Medical Assistance: Private health insurance companies and government programs like Medicare and Medicaid are required to cover the cost for Coronavirus testing, including emergency room visits and doctor fees. This also covers Americans without insurance.

New York State Paid Sick Leave (PSL) and EXPANDED Disability Benefits Leave (DBL) and New York Paid Family Leave (NYPFL)

New York State quickly enacted a law, effective immediately, to help New York residents in dealing with COVID-19. Most employers are now required to provide Paid Sick Leave (PSL) between one to two weeks, depending on employer size and revenue. Employees who need to be out of work for longer than two weeks can then be eligible for emergency leave using NY Disability (DBL) or NY Paid Family Leave (NYPFL). These new provisions remain in effect until a quarantine order is lifted.
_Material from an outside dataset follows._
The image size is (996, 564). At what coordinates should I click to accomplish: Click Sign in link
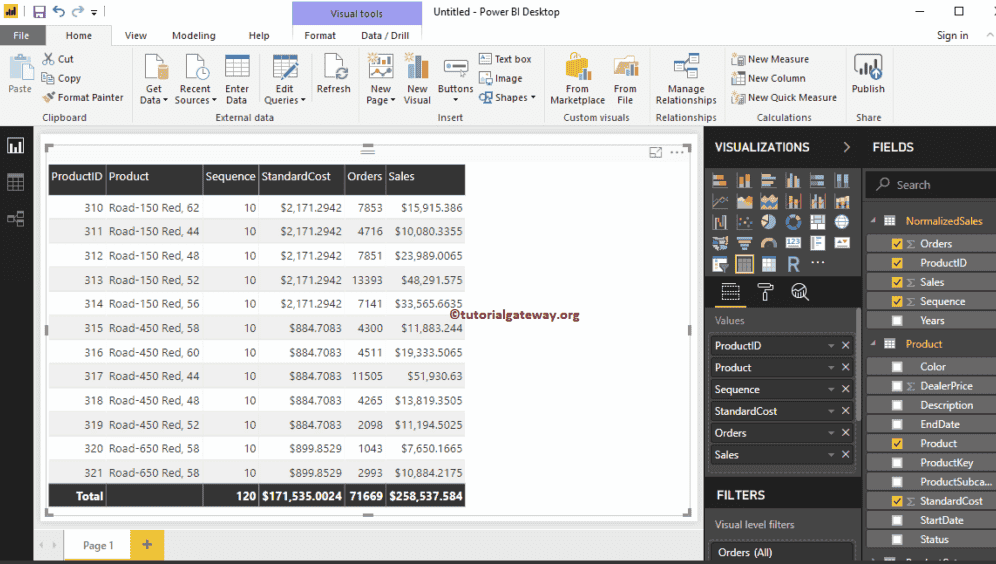click(x=952, y=36)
Eligibility: New York employees who are unable to work due to a mandatory or precautionary quarantine order issued by state agencies or a governmental entity including caring for a minor child. An eligible employee does not need to be diagnosed with or have COVID-19 symptoms

Number of PSL Days: this will depend on the employer size. For employers between 10 to 99 employees, the organization must provide at least 5 days of paid sick leave. This is in addition to an employer's current PTO policy.

Interaction with Emergency DBL and NYPFL: For employees who work for organizations with under 100 employees; the employee is eligible for emergency DBL or NYPFL after they have used up the PSL. Employees are eligible for emergency DBL only if they have been diagnosed with COVID-19, this requirement keeps in line with the spirit of disability law. An employee can use emergency NYPFL when asked to be quarantined or for when they need to care for their child, under 18, who is subject to an isolation order.

Benefits: For employers with 99 or fewer employees, an employee’s period of quarantine or isolation that extends beyond available paid sick time as described above is eligible to apply for NYPFL and DBL benefits concurrently. Benefits would be a combination of payments from NYPFL and DBL up to 100% of an employee’s average weekly wage for those employees earning up to 150,000 per year. For example:

  • An employee making $150,000 per year ($2,884.62 per week) may be eligible for:

  • $840.70 payment from NYPFL (60% of average weekly wage to the 2020 maximum benefit amount), and

  • $2,043.92 payment from DBL (a significant – temporary increase over the current maximum of $170/wk.)

Interaction with Federal FMLA: If COVID-19 benefits are paid under the Families First Act, then the NY benefit is not payable unless NY’s benefit is greater than the federal benefit. If there is a difference, then it will be paid by the NY benefit providers.